▶ Information supplied:
↓

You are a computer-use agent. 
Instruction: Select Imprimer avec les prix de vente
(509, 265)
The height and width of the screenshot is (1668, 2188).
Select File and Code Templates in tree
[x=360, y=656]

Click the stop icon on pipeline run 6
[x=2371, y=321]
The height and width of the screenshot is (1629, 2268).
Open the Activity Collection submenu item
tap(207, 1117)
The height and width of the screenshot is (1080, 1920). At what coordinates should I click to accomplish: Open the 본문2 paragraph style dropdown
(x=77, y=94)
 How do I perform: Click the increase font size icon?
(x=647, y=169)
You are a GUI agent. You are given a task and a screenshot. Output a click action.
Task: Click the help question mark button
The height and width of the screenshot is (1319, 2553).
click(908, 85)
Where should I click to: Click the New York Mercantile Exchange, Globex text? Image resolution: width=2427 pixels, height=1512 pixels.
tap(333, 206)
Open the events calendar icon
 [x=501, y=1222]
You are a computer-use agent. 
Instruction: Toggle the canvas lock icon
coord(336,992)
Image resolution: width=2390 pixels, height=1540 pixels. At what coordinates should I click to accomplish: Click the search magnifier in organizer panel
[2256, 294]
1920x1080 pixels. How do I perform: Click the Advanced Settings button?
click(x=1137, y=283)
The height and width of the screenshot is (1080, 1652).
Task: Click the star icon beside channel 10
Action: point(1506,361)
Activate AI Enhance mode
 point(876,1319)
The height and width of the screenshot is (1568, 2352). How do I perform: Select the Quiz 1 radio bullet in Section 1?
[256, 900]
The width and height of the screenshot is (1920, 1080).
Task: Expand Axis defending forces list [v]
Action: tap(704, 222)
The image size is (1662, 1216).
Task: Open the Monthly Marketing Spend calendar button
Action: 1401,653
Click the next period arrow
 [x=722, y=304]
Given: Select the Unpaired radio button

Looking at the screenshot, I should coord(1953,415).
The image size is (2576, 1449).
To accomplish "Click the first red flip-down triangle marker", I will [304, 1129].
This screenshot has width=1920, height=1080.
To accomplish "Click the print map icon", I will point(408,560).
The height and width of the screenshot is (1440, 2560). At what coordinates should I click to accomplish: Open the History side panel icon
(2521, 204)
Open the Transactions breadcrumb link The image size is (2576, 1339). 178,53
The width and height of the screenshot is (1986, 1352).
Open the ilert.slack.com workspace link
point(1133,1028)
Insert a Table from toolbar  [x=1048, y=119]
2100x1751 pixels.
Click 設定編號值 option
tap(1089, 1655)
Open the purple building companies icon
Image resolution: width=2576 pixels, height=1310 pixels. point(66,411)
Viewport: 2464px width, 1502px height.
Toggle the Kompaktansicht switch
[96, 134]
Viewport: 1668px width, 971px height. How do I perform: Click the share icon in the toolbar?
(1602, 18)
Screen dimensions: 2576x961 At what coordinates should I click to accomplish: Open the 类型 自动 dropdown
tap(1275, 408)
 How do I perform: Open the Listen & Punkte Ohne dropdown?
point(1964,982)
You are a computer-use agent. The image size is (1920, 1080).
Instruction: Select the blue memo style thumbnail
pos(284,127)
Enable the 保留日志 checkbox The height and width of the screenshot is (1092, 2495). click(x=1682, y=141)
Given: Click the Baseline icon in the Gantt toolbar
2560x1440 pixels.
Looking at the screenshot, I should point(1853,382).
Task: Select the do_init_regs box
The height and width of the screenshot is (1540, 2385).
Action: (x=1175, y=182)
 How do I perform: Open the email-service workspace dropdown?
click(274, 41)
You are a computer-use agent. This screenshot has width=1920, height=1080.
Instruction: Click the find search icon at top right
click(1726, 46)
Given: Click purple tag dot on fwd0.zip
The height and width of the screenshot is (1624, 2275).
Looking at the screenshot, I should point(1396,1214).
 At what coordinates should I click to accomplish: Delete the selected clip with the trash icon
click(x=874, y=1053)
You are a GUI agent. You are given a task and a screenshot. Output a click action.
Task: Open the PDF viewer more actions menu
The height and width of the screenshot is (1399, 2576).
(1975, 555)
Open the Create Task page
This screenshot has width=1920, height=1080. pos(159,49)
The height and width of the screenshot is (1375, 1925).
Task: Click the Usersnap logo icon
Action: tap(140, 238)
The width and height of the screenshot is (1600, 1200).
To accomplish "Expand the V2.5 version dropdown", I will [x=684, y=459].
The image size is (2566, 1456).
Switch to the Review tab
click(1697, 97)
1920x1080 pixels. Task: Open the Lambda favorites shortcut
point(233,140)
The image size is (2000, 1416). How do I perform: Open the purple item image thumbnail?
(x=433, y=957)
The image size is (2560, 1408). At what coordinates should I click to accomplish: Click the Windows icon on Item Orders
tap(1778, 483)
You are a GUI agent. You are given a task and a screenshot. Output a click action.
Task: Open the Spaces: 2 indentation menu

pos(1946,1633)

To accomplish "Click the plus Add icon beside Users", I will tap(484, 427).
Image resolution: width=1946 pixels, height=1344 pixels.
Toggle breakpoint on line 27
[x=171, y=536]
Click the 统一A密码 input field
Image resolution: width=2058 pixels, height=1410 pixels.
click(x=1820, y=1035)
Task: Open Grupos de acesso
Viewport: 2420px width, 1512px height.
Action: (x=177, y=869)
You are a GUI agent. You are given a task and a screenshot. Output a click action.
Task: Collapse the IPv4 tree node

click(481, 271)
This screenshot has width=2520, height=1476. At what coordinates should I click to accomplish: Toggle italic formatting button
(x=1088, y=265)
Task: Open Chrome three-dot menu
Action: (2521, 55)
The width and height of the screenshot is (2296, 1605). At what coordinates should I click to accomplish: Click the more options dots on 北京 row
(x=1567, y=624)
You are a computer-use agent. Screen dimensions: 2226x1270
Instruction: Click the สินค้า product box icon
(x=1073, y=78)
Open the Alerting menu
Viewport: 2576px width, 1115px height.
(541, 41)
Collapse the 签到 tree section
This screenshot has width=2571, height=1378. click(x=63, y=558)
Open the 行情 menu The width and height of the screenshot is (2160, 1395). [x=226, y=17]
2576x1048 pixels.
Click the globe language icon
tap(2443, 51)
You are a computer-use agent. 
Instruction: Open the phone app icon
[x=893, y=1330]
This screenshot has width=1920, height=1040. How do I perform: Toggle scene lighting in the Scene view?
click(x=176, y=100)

↑

▶ The problem: Word for word, restate all of the entries.

▶ Finished task:
You are a computer-use agent. 
Instruction: Select Imprimer avec les prix de vente
(509, 265)
The height and width of the screenshot is (1668, 2188).
Select File and Code Templates in tree
[x=360, y=656]

Click the stop icon on pipeline run 6
[x=2371, y=321]
The height and width of the screenshot is (1629, 2268).
Open the Activity Collection submenu item
tap(207, 1117)
The height and width of the screenshot is (1080, 1920). At what coordinates should I click to accomplish: Open the 본문2 paragraph style dropdown
(x=77, y=94)
 How do I perform: Click the increase font size icon?
(x=647, y=169)
You are a GUI agent. You are given a task and a screenshot. Output a click action.
Task: Click the help question mark button
The height and width of the screenshot is (1319, 2553).
click(908, 85)
Where should I click to: Click the New York Mercantile Exchange, Globex text? Image resolution: width=2427 pixels, height=1512 pixels.
tap(333, 206)
Open the events calendar icon
 [x=501, y=1222]
You are a computer-use agent. 
Instruction: Toggle the canvas lock icon
coord(336,992)
Image resolution: width=2390 pixels, height=1540 pixels. At what coordinates should I click to accomplish: Click the search magnifier in organizer panel
[2256, 294]
1920x1080 pixels. How do I perform: Click the Advanced Settings button?
click(x=1137, y=283)
The height and width of the screenshot is (1080, 1652).
Task: Click the star icon beside channel 10
Action: point(1506,361)
Activate AI Enhance mode
 point(876,1319)
The height and width of the screenshot is (1568, 2352). How do I perform: Select the Quiz 1 radio bullet in Section 1?
[256, 900]
The width and height of the screenshot is (1920, 1080).
Task: Expand Axis defending forces list [v]
Action: tap(704, 222)
The image size is (1662, 1216).
Task: Open the Monthly Marketing Spend calendar button
Action: 1401,653
Click the next period arrow
 [x=722, y=304]
Given: Select the Unpaired radio button

Looking at the screenshot, I should coord(1953,415).
The image size is (2576, 1449).
To accomplish "Click the first red flip-down triangle marker", I will [304, 1129].
This screenshot has width=1920, height=1080.
To accomplish "Click the print map icon", I will point(408,560).
The height and width of the screenshot is (1440, 2560). At what coordinates should I click to accomplish: Open the History side panel icon
(2521, 204)
Open the Transactions breadcrumb link The image size is (2576, 1339). 178,53
The width and height of the screenshot is (1986, 1352).
Open the ilert.slack.com workspace link
point(1133,1028)
Insert a Table from toolbar  [x=1048, y=119]
2100x1751 pixels.
Click 設定編號值 option
tap(1089, 1655)
Open the purple building companies icon
Image resolution: width=2576 pixels, height=1310 pixels. point(66,411)
Viewport: 2464px width, 1502px height.
Toggle the Kompaktansicht switch
[96, 134]
Viewport: 1668px width, 971px height. How do I perform: Click the share icon in the toolbar?
(1602, 18)
Screen dimensions: 2576x961 At what coordinates should I click to accomplish: Open the 类型 自动 dropdown
tap(1275, 408)
 How do I perform: Open the Listen & Punkte Ohne dropdown?
point(1964,982)
You are a computer-use agent. The image size is (1920, 1080).
Instruction: Select the blue memo style thumbnail
pos(284,127)
Enable the 保留日志 checkbox The height and width of the screenshot is (1092, 2495). click(x=1682, y=141)
Given: Click the Baseline icon in the Gantt toolbar
2560x1440 pixels.
Looking at the screenshot, I should point(1853,382).
Task: Select the do_init_regs box
The height and width of the screenshot is (1540, 2385).
Action: (x=1175, y=182)
 How do I perform: Open the email-service workspace dropdown?
click(274, 41)
You are a computer-use agent. This screenshot has width=1920, height=1080.
Instruction: Click the find search icon at top right
click(1726, 46)
Given: Click purple tag dot on fwd0.zip
The height and width of the screenshot is (1624, 2275).
Looking at the screenshot, I should point(1396,1214).
 At what coordinates should I click to accomplish: Delete the selected clip with the trash icon
click(x=874, y=1053)
You are a GUI agent. You are given a task and a screenshot. Output a click action.
Task: Open the PDF viewer more actions menu
The height and width of the screenshot is (1399, 2576).
(1975, 555)
Open the Create Task page
This screenshot has width=1920, height=1080. pos(159,49)
The height and width of the screenshot is (1375, 1925).
Task: Click the Usersnap logo icon
Action: tap(140, 238)
The width and height of the screenshot is (1600, 1200).
To accomplish "Expand the V2.5 version dropdown", I will [x=684, y=459].
The image size is (2566, 1456).
Switch to the Review tab
click(1697, 97)
1920x1080 pixels. Task: Open the Lambda favorites shortcut
point(233,140)
The image size is (2000, 1416). How do I perform: Open the purple item image thumbnail?
(x=433, y=957)
The image size is (2560, 1408). At what coordinates should I click to accomplish: Click the Windows icon on Item Orders
tap(1778, 483)
You are a GUI agent. You are given a task and a screenshot. Output a click action.
Task: Open the Spaces: 2 indentation menu

pos(1946,1633)

To accomplish "Click the plus Add icon beside Users", I will tap(484, 427).
Image resolution: width=1946 pixels, height=1344 pixels.
Toggle breakpoint on line 27
[x=171, y=536]
Click the 统一A密码 input field
Image resolution: width=2058 pixels, height=1410 pixels.
click(x=1820, y=1035)
Task: Open Grupos de acesso
Viewport: 2420px width, 1512px height.
Action: (x=177, y=869)
You are a GUI agent. You are given a task and a screenshot. Output a click action.
Task: Collapse the IPv4 tree node

click(481, 271)
This screenshot has width=2520, height=1476. At what coordinates should I click to accomplish: Toggle italic formatting button
(x=1088, y=265)
Task: Open Chrome three-dot menu
Action: (2521, 55)
The width and height of the screenshot is (2296, 1605). At what coordinates should I click to accomplish: Click the more options dots on 北京 row
(x=1567, y=624)
You are a computer-use agent. Screen dimensions: 2226x1270
Instruction: Click the สินค้า product box icon
(x=1073, y=78)
Open the Alerting menu
Viewport: 2576px width, 1115px height.
(541, 41)
Collapse the 签到 tree section
This screenshot has width=2571, height=1378. click(x=63, y=558)
Open the 行情 menu The width and height of the screenshot is (2160, 1395). [x=226, y=17]
2576x1048 pixels.
Click the globe language icon
tap(2443, 51)
You are a computer-use agent. 
Instruction: Open the phone app icon
[x=893, y=1330]
This screenshot has width=1920, height=1040. How do I perform: Toggle scene lighting in the Scene view?
click(x=176, y=100)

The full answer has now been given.